Back at the platoon equipment room, Bill Bradford changed into his civvies and hurried across the quarterdeck and out to the parking lot. His four-year-old Honda Civic started on the first try, and he buzzed into Coronado and across the bridge into San Diego. Down on India Street, he parked in the alley, and walked into a storefront that had a sign over the door that said: “San Diego’s Artist Colony.”

The front held a five-wall design with paintings hung on every available space. Each wall had a person’s name on it. Bradford went to the side and looked at his display. His paintings. All marines: some fishing boats at the embarcadero, some with breakers smashing into the rocks down at Sunset Cliffs. There were eight oils there, all marked with prices from $65 to $245. All were framed and ready to hang.

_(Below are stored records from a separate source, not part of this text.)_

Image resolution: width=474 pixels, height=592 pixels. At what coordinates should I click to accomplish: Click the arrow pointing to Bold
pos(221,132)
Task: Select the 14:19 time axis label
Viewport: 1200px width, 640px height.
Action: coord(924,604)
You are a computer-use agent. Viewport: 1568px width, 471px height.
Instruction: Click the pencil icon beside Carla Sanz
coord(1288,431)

“Hey, man, you made it,” a man said. He wore faded jeans and a paint-smudged white T-shirt. He held a pallet and two brushes.

“Yeah, Rollo. Late workday. Anybody else here?”

“Yeah, Xenia rolled in a half hour ago. She’s in a funk of some kind. Went into her room upstairs and banged the door. Don’t see why she’s got her tit in a wringer. She’s selling more than anybody.”

Bradford chuckled. “She’s the sensitive type.”

A woman walked in wearing a see-through blouse, no bra, and a short skirt. She was barefoot, and her dark hair had been piled on top of her head, probably to get it out of the way of the fresh paint. “Who is the sensitive type? Rollo here? That’s painful to think about.”

“I meant you, Xenia; is there something bugging you?” Bradford asked.

“Yeah, life, death, art, salesmen, the percentage they take, every fucking thing is bothering me.”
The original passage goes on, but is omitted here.